VORGEGEBENER TEXT

::::

Warum aber kommt ein Hamburger Abgeordneter dazu, sich für die Lausitz zu engagieren? Der Schlüssel liegt in Kruses Kontakten zur Hamburger Sinfonie und zu Joshard Daus, der in Görlitz und Hamburg die Europa-Chor Akademie initiiert hat. Allerdings ist weithin unbekannt, wie das Festival aussehen soll. In der Beschlussvorlage des Bundestages heißt es, das Festival werde klassische Sparten und Formen berücksichtigen und mit neuen, in der Welt einzigartigen Ansätzen zusammenführen. Es gilt, neue Akteure für das Festival zu gewinnen und Synergien zu schaffen, auch um die Sichtbarkeit durch planvolle Kooperationen mit bekannten Künstlern zu befördern.

Echte Chance oder Kartenhaus?

Kruse sagt, dass die Kulturstiftung Sachsen den Vorschlag der Politik aufgenommen habe und als Träger des Festivals diene. Doch dort herrscht Unwissenheit. Der amtierende Direktor der Kulturstiftung Sachsen, Manuel Frey, erklärt gegenüber der SZ, auch gern mehr über das Festival erfahren zu wollen. Er kenne jedenfalls keine Details.

Der Sprecher von Sachsens Wissenschafts- und Kunstministerin Eva-Maria Stange kann ebenfalls nicht viel zur Aufklärung beitragen. „Wir haben auch davon gehört, wissen aber nichts Genaues“, teilt Andreas Friedrich auf SZ-Anfrage mit. „Es muss noch Gespräche geben mit dem mutmaßlichen Geldgeber und den nötigen Akteuren in der Lausitz, dem Kulturraum. Das alles wird aber noch einige Monate in Anspruch nehmen.“ Tatsächlich sagt auch der Görlitzer Landrat Bernd Lange als Vorsitzender des Kulturraumes, dass noch niemand mit ihm gesprochen habe.

::::

[Gespeicherte Daten]
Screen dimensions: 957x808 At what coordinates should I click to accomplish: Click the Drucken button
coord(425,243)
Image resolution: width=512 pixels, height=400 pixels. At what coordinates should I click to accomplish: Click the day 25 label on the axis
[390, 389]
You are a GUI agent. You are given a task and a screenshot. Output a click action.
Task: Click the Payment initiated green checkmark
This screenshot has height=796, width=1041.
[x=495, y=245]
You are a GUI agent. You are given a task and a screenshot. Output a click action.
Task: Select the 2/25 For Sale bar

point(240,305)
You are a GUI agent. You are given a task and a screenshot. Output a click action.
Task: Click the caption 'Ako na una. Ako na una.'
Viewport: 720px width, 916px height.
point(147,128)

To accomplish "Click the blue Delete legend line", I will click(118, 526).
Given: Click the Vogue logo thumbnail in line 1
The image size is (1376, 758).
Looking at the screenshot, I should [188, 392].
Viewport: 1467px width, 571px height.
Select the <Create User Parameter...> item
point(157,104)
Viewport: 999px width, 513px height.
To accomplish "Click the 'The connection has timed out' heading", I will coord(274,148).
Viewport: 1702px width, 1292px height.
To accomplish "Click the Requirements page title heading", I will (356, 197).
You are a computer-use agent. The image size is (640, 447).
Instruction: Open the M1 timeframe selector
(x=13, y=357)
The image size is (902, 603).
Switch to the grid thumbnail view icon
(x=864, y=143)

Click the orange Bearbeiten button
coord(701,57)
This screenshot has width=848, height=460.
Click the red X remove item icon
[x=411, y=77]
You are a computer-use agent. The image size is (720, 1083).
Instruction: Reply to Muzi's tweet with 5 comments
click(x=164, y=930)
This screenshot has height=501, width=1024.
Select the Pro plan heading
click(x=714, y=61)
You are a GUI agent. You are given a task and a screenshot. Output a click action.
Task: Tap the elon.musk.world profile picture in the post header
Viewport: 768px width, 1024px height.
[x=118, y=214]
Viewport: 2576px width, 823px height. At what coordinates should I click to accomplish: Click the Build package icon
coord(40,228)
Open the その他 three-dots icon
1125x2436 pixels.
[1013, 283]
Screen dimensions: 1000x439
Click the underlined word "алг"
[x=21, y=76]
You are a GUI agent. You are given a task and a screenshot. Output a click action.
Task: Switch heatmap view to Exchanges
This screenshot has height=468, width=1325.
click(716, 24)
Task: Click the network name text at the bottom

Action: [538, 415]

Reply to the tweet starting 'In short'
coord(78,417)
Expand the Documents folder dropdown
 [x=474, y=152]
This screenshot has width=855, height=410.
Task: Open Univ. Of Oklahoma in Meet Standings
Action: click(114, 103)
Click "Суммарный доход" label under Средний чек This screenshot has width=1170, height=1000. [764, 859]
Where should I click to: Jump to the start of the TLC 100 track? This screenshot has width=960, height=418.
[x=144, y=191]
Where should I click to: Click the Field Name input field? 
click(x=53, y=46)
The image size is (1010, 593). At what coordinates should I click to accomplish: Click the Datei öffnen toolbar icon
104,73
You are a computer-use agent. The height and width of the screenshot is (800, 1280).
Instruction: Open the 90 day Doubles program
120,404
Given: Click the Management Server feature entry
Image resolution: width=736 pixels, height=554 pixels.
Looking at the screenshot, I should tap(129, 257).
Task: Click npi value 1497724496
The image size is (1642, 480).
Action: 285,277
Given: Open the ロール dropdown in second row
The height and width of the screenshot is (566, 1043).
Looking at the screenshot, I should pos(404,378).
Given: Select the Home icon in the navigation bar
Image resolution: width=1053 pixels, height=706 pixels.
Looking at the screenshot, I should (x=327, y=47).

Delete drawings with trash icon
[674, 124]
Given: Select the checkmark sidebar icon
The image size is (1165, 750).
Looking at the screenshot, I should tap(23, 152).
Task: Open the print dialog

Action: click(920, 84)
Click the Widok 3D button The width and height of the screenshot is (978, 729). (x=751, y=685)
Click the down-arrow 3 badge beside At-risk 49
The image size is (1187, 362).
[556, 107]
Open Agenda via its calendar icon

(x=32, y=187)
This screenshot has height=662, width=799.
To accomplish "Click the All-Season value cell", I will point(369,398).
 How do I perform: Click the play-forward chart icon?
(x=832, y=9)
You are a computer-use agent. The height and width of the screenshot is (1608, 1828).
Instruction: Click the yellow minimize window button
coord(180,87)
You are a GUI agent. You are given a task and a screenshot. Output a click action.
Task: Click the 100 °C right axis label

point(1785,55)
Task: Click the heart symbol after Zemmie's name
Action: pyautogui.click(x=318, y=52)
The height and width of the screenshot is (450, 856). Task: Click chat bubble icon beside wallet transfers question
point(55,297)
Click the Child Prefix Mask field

::::

DIE AUFGABE
Schreiben Sie aus dem Text über das Lausitzer Festival wörtlich den Abschnitt ab, der mit „Der Sprecher von“ beginnt und sich bis einschließlich „ihm gesprochen habe.“ erstreckt.

SCHRIFTLICHE ANTWORT
Der Sprecher von Sachsens Wissenschafts- und Kunstministerin Eva-Maria Stange kann ebenfalls nicht viel zur Aufklärung beitragen. „Wir haben auch davon gehört, wissen aber nichts Genaues“, teilt Andreas Friedrich auf SZ-Anfrage mit. „Es muss noch Gespräche geben mit dem mutmaßlichen Geldgeber und den nötigen Akteuren in der Lausitz, dem Kulturraum. Das alles wird aber noch einige Monate in Anspruch nehmen.“ Tatsächlich sagt auch der Görlitzer Landrat Bernd Lange als Vorsitzender des Kulturraumes, dass noch niemand mit ihm gesprochen habe.